── SOURCE PASSAGE
I understand that there is a trade off; a compromise, I suppose. I'm not so horrified by the front they face to the world that I can't love people IN the world, but I've flown close enough to the sun to get burned, and I have scars that only Jesus himself can make new. He takes me in his arms daily for that purpose. I am well cared for.

Now to the meat of my resentment: Why was I — am I — afraid to be transparent with my own church? Is it because I grew up thinking I needed to look the right way and do the right things in order to be accepted? Is it pride? Probably. I've written about that particular issue before. But I think there's a larger component based on what I see around me. And as a disclaimer, this isn't directed at the church I attend. It's directed at THE Church as a whole.

I've seen the silent look of pity; the disapproving look Jesus describes in Luke 18. He tells of a pharisee who went to pray at the temple alongside a tax collector. The pharisee prays and thanks the Lord that he is not like the tax collector, that he prays and fasts as he should, and he's not caught up in sin — he's not "dirty."

If I carried all my sins up in front of MY church, would they look at ME that way? Why does a man who is openly gay, someone battling drugs or a woman who is pregnant out of wedlock get treated as repugnant in this church of Christ? Does the parable of the good Samaritan mean nothing? And what of Jesus' life example: he chose to spend his time with tax collectors, was heralded by shepherds and showed love and acceptance to whores.
────
── EXTRACTED RECORDS
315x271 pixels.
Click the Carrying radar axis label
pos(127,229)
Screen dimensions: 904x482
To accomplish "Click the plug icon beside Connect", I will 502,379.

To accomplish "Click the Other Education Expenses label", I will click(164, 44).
────
── EXTRACTED RECORDS
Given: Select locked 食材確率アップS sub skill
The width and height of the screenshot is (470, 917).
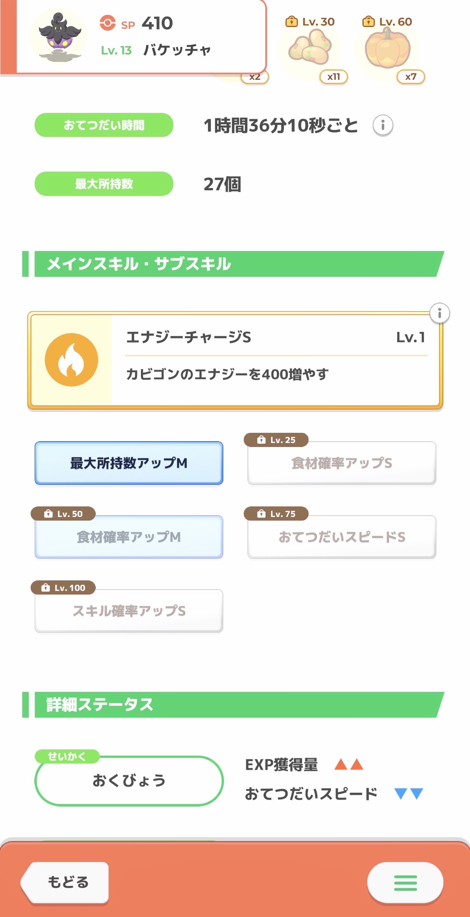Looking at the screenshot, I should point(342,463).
────
▶ [PROBLEMS AND TASKS]:
A. Return the portion of the passage on church that begins at the words "I've seen the" and stops after the words "acceptance to whores.".
B. According to the passage on church, who does the pharisee in Luke 18 go to pray alongside at the temple?
C. Decide whether each statement agrees with the passage on church, answering yes or no and quoting the words that settle it: (i) The writer's criticism is aimed at the church the writer attends. (ii) Jesus was heralded by shepherds. (iii) The writer considers pride a probable reason for being afraid to be transparent.

▶ [ANSWERS]:
A.
I've seen the silent look of pity; the disapproving look Jesus describes in Luke 18. He tells of a pharisee who went to pray at the temple alongside a tax collector. The pharisee prays and thanks the Lord that he is not like the tax collector, that he prays and fasts as he should, and he's not caught up in sin — he's not "dirty."

If I carried all my sins up in front of MY church, would they look at ME that way? Why does a man who is openly gay, someone battling drugs or a woman who is pregnant out of wedlock get treated as repugnant in this church of Christ? Does the parable of the good Samaritan mean nothing? And what of Jesus' life example: he chose to spend his time with tax collectors, was heralded by shepherds and showed love and acceptance to whores.

B. A tax collector.

C.
(i) No: "this isn't directed at the church I attend."
(ii) Yes: "was heralded by shepherds"
(iii) Yes: "Is it pride? Probably."